• **STATED TASK**: Write out all of the items below again, replacing "GUI agent" with "screen agent" everywhere it occurs. Keep everything else unchanged.

[Word and element pointing items]
-------------------------

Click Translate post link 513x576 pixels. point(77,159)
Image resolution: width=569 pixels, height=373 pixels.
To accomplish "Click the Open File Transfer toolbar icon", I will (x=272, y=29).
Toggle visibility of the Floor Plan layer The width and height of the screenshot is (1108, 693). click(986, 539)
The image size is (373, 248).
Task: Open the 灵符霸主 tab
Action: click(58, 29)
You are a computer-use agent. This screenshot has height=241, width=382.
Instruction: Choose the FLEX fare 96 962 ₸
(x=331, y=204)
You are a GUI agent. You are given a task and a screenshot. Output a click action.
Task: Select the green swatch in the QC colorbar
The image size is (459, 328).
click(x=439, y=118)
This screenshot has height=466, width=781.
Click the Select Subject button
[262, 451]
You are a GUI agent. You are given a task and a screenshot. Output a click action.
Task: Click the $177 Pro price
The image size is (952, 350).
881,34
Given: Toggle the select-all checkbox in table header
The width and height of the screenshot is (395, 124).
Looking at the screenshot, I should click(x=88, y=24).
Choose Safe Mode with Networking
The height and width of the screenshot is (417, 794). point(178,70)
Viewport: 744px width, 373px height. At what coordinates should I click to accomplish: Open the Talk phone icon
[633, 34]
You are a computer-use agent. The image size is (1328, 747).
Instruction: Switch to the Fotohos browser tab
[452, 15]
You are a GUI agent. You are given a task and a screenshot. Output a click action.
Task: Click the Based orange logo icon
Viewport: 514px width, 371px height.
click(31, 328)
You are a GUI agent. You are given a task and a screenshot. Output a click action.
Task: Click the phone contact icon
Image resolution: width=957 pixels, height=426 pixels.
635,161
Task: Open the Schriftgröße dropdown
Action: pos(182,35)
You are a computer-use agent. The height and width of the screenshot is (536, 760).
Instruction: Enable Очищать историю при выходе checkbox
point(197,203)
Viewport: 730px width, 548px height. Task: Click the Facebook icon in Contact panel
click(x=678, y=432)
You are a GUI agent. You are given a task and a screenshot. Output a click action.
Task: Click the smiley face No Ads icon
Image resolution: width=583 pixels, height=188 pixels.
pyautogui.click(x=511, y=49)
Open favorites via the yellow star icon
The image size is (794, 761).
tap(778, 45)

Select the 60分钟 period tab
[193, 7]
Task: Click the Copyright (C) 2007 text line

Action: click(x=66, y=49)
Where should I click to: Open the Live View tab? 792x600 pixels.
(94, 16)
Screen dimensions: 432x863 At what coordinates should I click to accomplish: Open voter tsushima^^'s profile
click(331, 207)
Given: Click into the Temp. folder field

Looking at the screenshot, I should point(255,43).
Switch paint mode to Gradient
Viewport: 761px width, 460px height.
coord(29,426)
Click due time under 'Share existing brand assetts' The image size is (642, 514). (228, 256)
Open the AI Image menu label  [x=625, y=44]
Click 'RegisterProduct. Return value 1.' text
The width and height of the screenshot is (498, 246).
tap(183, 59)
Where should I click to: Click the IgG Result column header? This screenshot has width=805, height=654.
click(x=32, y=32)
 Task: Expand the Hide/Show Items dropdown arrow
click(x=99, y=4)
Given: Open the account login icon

-------------------------

• **EXERCISE RESULT**:
Click Translate post link 513x576 pixels. point(77,159)
Image resolution: width=569 pixels, height=373 pixels.
To accomplish "Click the Open File Transfer toolbar icon", I will (x=272, y=29).
Toggle visibility of the Floor Plan layer The width and height of the screenshot is (1108, 693). click(986, 539)
The image size is (373, 248).
Task: Open the 灵符霸主 tab
Action: click(58, 29)
You are a computer-use agent. This screenshot has height=241, width=382.
Instruction: Choose the FLEX fare 96 962 ₸
(x=331, y=204)
You are a screen agent. You are given a task and a screenshot. Output a click action.
Task: Select the green swatch in the QC colorbar
The image size is (459, 328).
click(x=439, y=118)
This screenshot has height=466, width=781.
Click the Select Subject button
[262, 451]
You are a screen agent. You are given a task and a screenshot. Output a click action.
Task: Click the $177 Pro price
The image size is (952, 350).
881,34
Given: Toggle the select-all checkbox in table header
The width and height of the screenshot is (395, 124).
Looking at the screenshot, I should click(x=88, y=24).
Choose Safe Mode with Networking
The height and width of the screenshot is (417, 794). point(178,70)
Viewport: 744px width, 373px height. At what coordinates should I click to accomplish: Open the Talk phone icon
[633, 34]
You are a computer-use agent. The image size is (1328, 747).
Instruction: Switch to the Fotohos browser tab
[452, 15]
You are a screen agent. You are given a task and a screenshot. Output a click action.
Task: Click the Based orange logo icon
Viewport: 514px width, 371px height.
click(31, 328)
You are a screen agent. You are given a task and a screenshot. Output a click action.
Task: Click the phone contact icon
Image resolution: width=957 pixels, height=426 pixels.
635,161
Task: Open the Schriftgröße dropdown
Action: pos(182,35)
You are a computer-use agent. The height and width of the screenshot is (536, 760).
Instruction: Enable Очищать историю при выходе checkbox
point(197,203)
Viewport: 730px width, 548px height. Task: Click the Facebook icon in Contact panel
click(x=678, y=432)
You are a screen agent. You are given a task and a screenshot. Output a click action.
Task: Click the smiley face No Ads icon
Image resolution: width=583 pixels, height=188 pixels.
pyautogui.click(x=511, y=49)
Open favorites via the yellow star icon
The image size is (794, 761).
tap(778, 45)

Select the 60分钟 period tab
[193, 7]
Task: Click the Copyright (C) 2007 text line

Action: click(x=66, y=49)
Where should I click to: Open the Live View tab? 792x600 pixels.
(94, 16)
Screen dimensions: 432x863 At what coordinates should I click to accomplish: Open voter tsushima^^'s profile
click(331, 207)
Given: Click into the Temp. folder field

Looking at the screenshot, I should point(255,43).
Switch paint mode to Gradient
Viewport: 761px width, 460px height.
coord(29,426)
Click due time under 'Share existing brand assetts' The image size is (642, 514). (228, 256)
Open the AI Image menu label  [x=625, y=44]
Click 'RegisterProduct. Return value 1.' text
The width and height of the screenshot is (498, 246).
tap(183, 59)
Where should I click to: Click the IgG Result column header? This screenshot has width=805, height=654.
click(x=32, y=32)
 Task: Expand the Hide/Show Items dropdown arrow
click(x=99, y=4)
Given: Open the account login icon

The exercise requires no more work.